Implicazioni cliniche
In un adolescente con sovrappeso o obesità che sviluppa zoppia o dolore all’anca, alla coscia o al ginocchio senza un trauma chiaro, la SCFE deve essere considerata precocemente.
Il dolore riferito al ginocchio è una presentazione nota e può ritardare l’inquadramento dell’anca. In questo contesto il peso è un elemento che aumenta la probabilità pre-test, non una diagnosi.
I due studi rafforzano quindi una gestione già consolidata: mantenere una soglia bassa per valutare l’anca negli adolescenti sintomatici e continuare a studiare quali fattori anatomici e biologici distinguano i soggetti realmente più vulnerabili.

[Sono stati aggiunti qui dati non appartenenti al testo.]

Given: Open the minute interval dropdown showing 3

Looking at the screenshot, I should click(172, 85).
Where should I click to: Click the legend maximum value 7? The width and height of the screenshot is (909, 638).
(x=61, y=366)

Disclaimer: questo contenuto è informativo e non sostituisce una valutazione clinica individuale.
Riferimenti
[1] Bouchard MD, Vescio BG, Munir M, et al. The Epidemiology of Slipped Capital Femoral Epiphysis in Children and Adolescents: A Systematic Review of Risk Factors and Incidence Across Populations. JBJS Reviews. 2025;13(5). DOI: 10.2106/JBJS.RVW.25.00052. PMID: 40403127.
[2] Novais EN, Movahhedi M, Pradhan P, et al. Impact of Childhood Obesity on Capital Femoral Epiphysis Morphology: A Large-Scale, Automated 3D-CT Study and Potential Implications for SCFE Pathogenesis. J Bone Joint Surg Am. 2025;107(18):2102–2109. DOI: 10.2106/JBJS.24.01472. PMID: 40811524.